**WORK ORDER:** Each line in the entries that has the word "computer" has to be copied.

==========

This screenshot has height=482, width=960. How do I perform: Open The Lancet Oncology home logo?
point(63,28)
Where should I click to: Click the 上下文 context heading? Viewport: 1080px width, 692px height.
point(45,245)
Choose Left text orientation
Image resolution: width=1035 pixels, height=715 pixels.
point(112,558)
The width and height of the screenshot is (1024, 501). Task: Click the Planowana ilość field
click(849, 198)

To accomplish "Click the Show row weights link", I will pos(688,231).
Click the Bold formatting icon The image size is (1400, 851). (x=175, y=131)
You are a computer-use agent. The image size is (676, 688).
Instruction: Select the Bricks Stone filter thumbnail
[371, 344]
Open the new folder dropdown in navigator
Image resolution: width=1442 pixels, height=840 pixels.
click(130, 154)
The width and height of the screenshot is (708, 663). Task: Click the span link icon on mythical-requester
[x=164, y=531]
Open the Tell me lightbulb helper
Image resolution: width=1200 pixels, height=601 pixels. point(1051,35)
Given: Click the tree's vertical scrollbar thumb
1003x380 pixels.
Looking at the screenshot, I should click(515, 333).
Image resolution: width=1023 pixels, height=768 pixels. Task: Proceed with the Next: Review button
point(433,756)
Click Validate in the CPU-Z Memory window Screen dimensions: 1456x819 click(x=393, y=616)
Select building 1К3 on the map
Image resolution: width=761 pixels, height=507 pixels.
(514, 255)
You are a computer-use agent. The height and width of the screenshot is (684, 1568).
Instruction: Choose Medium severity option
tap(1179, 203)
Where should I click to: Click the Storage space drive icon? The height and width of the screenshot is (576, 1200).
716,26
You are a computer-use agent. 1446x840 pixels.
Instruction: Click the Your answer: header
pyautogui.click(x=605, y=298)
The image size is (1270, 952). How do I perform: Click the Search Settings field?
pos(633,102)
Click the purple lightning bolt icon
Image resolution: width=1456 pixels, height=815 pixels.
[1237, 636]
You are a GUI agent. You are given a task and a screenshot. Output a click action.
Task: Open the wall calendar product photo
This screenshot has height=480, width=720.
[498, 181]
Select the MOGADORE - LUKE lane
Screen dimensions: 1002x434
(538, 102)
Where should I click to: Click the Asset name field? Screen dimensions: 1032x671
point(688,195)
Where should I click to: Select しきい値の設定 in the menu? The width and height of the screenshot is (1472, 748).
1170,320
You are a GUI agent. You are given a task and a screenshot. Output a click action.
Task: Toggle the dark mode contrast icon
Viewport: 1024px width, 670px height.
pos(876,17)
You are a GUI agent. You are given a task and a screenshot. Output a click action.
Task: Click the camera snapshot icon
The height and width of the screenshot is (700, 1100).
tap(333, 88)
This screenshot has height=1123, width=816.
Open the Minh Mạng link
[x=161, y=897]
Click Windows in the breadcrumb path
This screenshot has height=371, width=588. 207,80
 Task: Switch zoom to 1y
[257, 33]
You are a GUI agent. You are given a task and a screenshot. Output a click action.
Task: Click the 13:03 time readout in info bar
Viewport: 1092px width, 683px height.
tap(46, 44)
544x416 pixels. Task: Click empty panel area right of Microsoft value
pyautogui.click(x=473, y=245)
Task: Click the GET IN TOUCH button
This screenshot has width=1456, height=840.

==========

**ANSWER TO THE EXERCISE:**
You are a computer-use agent. The image size is (676, 688).
You are a computer-use agent. The height and width of the screenshot is (684, 1568).
You are a computer-use agent. 1446x840 pixels.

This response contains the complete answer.